▶ [Work order] Bring together every line in the data that includes "back".
╭─ Material for the task
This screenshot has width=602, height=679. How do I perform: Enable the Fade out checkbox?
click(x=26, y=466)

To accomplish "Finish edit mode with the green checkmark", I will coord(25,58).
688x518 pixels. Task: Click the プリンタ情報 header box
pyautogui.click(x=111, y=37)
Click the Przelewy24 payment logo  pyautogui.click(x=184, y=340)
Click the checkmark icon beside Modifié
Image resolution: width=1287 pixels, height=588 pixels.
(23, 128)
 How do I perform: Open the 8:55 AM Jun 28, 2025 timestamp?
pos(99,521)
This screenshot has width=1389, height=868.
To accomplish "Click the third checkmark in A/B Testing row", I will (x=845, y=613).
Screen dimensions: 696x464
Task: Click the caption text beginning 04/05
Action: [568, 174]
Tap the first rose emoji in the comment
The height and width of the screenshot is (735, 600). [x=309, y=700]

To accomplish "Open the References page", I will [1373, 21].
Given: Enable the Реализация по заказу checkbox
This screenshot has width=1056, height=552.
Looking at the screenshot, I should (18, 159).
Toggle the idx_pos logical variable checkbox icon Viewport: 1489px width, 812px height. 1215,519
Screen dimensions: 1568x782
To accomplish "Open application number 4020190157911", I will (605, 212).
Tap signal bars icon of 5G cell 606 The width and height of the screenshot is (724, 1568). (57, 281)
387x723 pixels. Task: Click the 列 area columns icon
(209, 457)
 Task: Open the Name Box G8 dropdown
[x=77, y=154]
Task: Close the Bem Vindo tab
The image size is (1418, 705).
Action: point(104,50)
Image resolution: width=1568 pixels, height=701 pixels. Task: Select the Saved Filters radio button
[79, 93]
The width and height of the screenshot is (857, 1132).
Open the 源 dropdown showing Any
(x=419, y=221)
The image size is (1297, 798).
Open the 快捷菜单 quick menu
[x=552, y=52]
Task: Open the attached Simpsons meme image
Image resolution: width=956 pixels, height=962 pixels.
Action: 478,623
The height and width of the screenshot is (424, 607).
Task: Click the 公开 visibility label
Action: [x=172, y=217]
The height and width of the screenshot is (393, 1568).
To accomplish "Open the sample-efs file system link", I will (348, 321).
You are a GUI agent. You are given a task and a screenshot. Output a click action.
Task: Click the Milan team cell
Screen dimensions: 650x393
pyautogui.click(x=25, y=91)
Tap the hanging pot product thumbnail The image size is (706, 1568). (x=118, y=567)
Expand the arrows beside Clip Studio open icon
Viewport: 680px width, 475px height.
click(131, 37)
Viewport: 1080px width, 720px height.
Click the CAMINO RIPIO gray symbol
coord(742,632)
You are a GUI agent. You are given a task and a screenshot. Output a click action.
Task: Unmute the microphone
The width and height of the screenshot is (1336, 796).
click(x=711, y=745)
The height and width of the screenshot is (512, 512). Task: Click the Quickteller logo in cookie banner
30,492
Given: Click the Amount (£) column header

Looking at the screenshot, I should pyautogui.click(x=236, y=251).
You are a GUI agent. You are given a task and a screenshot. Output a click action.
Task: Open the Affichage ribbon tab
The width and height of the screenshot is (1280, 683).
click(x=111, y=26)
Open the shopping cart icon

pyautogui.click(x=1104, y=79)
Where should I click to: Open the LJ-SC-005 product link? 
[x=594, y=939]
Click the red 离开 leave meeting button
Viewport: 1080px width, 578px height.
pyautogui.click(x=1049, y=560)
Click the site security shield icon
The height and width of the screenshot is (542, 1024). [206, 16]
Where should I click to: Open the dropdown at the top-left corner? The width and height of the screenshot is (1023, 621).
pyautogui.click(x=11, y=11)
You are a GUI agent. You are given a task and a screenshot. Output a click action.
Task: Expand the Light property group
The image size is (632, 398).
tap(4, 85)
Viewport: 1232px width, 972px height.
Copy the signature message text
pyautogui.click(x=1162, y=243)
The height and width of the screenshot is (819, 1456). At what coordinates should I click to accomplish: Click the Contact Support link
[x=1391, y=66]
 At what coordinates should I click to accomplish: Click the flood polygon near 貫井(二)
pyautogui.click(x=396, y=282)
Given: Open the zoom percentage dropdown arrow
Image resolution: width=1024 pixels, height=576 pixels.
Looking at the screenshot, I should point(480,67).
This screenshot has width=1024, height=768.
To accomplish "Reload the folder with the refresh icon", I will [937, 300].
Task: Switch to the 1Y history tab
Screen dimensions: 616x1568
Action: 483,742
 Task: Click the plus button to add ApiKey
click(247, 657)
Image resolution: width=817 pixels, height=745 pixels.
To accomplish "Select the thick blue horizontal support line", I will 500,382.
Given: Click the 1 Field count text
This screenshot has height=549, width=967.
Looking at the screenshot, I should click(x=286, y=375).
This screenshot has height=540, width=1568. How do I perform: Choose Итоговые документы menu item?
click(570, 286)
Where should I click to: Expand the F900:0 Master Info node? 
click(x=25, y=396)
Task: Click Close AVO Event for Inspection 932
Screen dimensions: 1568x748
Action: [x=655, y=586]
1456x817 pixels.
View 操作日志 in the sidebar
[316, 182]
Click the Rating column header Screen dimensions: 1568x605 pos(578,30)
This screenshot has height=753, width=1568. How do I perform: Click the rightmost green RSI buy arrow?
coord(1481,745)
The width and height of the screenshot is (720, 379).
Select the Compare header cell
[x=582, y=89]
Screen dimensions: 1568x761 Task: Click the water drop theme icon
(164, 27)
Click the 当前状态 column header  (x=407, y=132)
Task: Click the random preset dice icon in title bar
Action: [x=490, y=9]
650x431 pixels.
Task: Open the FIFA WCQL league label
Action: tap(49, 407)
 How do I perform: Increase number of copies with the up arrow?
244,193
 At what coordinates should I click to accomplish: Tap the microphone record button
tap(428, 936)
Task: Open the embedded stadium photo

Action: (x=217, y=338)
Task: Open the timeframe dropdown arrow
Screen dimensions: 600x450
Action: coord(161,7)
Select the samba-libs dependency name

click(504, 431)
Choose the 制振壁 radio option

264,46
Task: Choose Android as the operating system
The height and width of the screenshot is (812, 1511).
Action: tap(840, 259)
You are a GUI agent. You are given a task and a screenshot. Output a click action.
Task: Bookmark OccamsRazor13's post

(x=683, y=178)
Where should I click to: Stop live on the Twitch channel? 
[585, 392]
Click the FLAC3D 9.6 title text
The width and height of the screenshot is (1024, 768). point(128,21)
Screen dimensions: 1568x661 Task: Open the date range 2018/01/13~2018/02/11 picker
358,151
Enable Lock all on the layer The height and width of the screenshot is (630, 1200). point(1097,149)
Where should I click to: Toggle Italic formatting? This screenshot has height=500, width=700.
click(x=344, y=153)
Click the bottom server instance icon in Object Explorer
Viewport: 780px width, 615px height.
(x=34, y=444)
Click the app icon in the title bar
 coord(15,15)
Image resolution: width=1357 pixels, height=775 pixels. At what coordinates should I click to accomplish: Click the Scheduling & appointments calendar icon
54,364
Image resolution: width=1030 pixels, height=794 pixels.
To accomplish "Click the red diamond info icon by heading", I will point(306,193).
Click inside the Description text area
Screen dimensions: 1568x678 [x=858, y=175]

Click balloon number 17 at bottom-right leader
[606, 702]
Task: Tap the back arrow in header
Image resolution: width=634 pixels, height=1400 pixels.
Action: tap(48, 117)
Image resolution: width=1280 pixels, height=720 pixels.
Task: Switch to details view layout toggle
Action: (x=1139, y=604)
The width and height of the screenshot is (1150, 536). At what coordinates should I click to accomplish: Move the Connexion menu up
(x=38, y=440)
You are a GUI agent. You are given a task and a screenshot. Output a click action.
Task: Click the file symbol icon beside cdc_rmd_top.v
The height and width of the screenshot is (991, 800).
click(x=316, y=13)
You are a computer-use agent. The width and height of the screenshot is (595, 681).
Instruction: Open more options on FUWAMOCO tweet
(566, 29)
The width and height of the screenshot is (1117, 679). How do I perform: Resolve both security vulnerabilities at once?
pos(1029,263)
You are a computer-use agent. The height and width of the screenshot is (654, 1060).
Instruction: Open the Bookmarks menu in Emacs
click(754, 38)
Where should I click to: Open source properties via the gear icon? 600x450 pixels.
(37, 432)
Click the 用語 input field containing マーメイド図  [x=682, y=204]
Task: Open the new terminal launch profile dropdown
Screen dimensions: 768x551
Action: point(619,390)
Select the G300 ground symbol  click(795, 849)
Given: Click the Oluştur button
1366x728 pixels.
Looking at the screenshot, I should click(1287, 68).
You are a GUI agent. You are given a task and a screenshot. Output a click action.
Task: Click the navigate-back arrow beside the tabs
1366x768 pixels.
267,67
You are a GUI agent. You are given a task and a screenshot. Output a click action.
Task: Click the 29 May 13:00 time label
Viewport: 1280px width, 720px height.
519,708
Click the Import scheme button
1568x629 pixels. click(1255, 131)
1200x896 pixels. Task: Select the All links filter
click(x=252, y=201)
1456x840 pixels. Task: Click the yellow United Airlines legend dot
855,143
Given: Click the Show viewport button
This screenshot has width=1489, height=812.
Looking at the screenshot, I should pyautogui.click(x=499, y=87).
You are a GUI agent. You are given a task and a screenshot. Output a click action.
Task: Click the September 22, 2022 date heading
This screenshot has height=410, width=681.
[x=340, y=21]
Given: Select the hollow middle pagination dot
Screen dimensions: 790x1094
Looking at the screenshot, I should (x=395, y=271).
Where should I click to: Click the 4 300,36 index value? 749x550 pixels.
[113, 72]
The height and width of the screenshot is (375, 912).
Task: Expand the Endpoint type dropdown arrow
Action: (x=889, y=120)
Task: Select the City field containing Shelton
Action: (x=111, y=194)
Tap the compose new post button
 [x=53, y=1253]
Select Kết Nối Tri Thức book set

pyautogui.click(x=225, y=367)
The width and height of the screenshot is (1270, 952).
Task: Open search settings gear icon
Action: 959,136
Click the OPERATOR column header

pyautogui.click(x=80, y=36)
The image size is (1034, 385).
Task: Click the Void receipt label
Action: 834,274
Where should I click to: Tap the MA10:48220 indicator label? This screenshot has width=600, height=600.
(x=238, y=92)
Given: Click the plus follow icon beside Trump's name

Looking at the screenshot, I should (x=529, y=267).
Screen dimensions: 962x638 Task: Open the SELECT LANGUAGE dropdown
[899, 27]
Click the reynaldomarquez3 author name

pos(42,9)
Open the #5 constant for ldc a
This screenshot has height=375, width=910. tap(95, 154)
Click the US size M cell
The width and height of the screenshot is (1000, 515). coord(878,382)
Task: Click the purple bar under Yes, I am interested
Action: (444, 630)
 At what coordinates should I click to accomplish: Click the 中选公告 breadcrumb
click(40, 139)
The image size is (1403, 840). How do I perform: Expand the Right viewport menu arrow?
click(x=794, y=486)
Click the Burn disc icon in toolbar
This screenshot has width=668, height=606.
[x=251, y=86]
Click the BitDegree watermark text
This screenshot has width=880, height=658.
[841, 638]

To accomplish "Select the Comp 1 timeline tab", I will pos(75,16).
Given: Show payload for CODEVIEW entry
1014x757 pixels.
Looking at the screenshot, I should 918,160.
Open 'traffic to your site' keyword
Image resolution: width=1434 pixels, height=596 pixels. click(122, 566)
╰─
▶ [Exercise response]
Task: Tap the back arrow in header
Task: Click the navigate-back arrow beside the tabs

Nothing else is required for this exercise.